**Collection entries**
+++++
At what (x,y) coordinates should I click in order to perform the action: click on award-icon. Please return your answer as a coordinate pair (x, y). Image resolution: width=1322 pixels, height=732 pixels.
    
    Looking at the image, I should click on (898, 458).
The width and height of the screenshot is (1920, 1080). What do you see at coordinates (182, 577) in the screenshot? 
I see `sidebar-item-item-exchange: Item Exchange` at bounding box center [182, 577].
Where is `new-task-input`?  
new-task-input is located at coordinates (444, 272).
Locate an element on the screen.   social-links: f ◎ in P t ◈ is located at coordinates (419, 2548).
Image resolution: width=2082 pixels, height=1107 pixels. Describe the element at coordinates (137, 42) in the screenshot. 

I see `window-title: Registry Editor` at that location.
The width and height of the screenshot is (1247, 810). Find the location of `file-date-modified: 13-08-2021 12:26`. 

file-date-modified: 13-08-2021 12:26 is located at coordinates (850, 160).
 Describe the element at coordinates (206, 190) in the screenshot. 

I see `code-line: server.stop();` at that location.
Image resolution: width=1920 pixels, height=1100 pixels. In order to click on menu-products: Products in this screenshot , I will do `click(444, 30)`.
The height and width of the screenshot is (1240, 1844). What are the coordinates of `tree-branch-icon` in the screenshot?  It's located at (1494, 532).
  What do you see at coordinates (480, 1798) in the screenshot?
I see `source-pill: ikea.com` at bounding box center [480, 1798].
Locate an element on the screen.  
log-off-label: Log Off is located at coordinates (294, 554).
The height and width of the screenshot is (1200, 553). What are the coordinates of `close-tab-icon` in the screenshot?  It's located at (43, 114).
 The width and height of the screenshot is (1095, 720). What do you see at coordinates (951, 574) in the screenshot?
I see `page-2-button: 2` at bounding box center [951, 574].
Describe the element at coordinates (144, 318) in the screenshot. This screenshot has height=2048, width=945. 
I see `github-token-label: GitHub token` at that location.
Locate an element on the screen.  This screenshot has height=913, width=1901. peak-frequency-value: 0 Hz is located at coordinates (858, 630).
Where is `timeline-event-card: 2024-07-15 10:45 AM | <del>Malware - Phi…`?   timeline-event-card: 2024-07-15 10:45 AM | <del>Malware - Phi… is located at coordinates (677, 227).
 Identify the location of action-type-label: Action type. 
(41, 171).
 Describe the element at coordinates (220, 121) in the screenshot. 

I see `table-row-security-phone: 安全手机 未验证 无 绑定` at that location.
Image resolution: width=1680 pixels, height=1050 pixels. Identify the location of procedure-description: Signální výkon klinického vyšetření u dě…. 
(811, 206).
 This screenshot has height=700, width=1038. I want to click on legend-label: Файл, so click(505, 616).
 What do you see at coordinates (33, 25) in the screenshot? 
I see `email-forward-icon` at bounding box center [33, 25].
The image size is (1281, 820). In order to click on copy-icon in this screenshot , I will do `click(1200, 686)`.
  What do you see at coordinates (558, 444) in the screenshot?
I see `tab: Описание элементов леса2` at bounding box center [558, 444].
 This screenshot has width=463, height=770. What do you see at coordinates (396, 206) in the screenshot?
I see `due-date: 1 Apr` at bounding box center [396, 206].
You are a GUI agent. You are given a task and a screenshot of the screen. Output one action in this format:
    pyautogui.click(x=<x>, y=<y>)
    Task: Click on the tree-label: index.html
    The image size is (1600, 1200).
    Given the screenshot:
+++++
**Aim of the task**
Rename "Describe" to "Explain" in the lines starting at the one containing "The width and height of the screenshot is (1920, 1080)." and ending at the one containing "Image resolution: width=1920", changing nothing else. Return only those lines.

**Task response**
The width and height of the screenshot is (1920, 1080). What do you see at coordinates (182, 577) in the screenshot? 
I see `sidebar-item-item-exchange: Item Exchange` at bounding box center [182, 577].
Where is `new-task-input`?  
new-task-input is located at coordinates (444, 272).
Locate an element on the screen.   social-links: f ◎ in P t ◈ is located at coordinates (419, 2548).
Image resolution: width=2082 pixels, height=1107 pixels. Explain the element at coordinates (137, 42) in the screenshot. 

I see `window-title: Registry Editor` at that location.
The width and height of the screenshot is (1247, 810). Find the location of `file-date-modified: 13-08-2021 12:26`. 

file-date-modified: 13-08-2021 12:26 is located at coordinates (850, 160).
 Explain the element at coordinates (206, 190) in the screenshot. 

I see `code-line: server.stop();` at that location.
Image resolution: width=1920 pixels, height=1100 pixels. In order to click on menu-products: Products in this screenshot , I will do `click(444, 30)`.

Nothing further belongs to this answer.